───── INPUT
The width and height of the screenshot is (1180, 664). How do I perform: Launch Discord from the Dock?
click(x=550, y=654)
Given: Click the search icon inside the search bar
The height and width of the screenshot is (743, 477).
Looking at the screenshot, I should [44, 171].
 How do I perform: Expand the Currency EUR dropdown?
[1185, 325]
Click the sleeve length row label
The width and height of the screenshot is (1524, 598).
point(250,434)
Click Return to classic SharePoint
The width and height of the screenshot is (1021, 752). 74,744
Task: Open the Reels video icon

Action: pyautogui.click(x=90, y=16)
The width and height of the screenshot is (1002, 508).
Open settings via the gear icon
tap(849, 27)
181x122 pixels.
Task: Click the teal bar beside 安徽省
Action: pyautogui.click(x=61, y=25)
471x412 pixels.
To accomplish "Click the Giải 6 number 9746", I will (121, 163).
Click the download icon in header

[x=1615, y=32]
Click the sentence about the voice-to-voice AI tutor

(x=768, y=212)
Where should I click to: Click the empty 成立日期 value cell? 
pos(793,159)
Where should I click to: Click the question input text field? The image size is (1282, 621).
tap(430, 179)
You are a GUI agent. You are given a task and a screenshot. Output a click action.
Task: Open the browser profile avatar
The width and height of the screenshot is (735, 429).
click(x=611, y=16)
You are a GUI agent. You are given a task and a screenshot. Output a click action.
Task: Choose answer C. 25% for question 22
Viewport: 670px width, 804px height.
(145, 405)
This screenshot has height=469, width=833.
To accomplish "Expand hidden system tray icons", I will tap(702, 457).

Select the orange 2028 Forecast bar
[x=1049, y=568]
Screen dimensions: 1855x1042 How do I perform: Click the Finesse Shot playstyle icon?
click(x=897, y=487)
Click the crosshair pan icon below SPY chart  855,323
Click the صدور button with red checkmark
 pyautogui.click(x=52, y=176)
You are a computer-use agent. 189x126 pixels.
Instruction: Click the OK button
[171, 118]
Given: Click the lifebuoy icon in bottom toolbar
──────────
TASK PROMPT:
Present every line of the material above as a Markdown table with the columns "No." and "Line", numbering the rows consecutively and omitting blank lines.

SOLUTION FOR THIS EXERCISE:
| No. | Line |
|---|---|
| 1 | The width and height of the screenshot is (1180, 664). How do I perform: Launch Discord from the Dock? |
| 2 | click(x=550, y=654) |
| 3 | Given: Click the search icon inside the search bar |
| 4 | The height and width of the screenshot is (743, 477). |
| 5 | Looking at the screenshot, I should [44, 171]. |
| 6 |  How do I perform: Expand the Currency EUR dropdown? |
| 7 | [1185, 325] |
| 8 | Click the sleeve length row label |
| 9 | The width and height of the screenshot is (1524, 598). |
| 10 | point(250,434) |
| 11 | Click Return to classic SharePoint |
| 12 | The width and height of the screenshot is (1021, 752). 74,744 |
| 13 | Task: Open the Reels video icon |
| 14 | Action: pyautogui.click(x=90, y=16) |
| 15 | The width and height of the screenshot is (1002, 508). |
| 16 | Open settings via the gear icon |
| 17 | tap(849, 27) |
| 18 | 181x122 pixels. |
| 19 | Task: Click the teal bar beside 安徽省 |
| 20 | Action: pyautogui.click(x=61, y=25) |
| 21 | 471x412 pixels. |
| 22 | To accomplish "Click the Giải 6 number 9746", I will (121, 163). |
| 23 | Click the download icon in header |
| 24 | [x=1615, y=32] |
| 25 | Click the sentence about the voice-to-voice AI tutor |
| 26 | (x=768, y=212) |
| 27 | Where should I click to: Click the empty 成立日期 value cell?  |
| 28 | pos(793,159) |
| 29 | Where should I click to: Click the question input text field? The image size is (1282, 621). |
| 30 | tap(430, 179) |
| 31 | You are a GUI agent. You are given a task and a screenshot. Output a click action. |
| 32 | Task: Open the browser profile avatar |
| 33 | The width and height of the screenshot is (735, 429). |
| 34 | click(x=611, y=16) |
| 35 | You are a GUI agent. You are given a task and a screenshot. Output a click action. |
| 36 | Task: Choose answer C. 25% for question 22 |
| 37 | Viewport: 670px width, 804px height. |
| 38 | (145, 405) |
| 39 | This screenshot has height=469, width=833. |
| 40 | To accomplish "Expand hidden system tray icons", I will tap(702, 457). |
| 41 | Select the orange 2028 Forecast bar |
| 42 | [x=1049, y=568] |
| 43 | Screen dimensions: 1855x1042 How do I perform: Click the Finesse Shot playstyle icon? |
| 44 | click(x=897, y=487) |
| 45 | Click the crosshair pan icon below SPY chart  855,323 |
| 46 | Click the صدور button with red checkmark |
| 47 |  pyautogui.click(x=52, y=176) |
| 48 | You are a computer-use agent. 189x126 pixels. |
| 49 | Instruction: Click the OK button |
| 50 | [171, 118] |
| 51 | Given: Click the lifebuoy icon in bottom toolbar |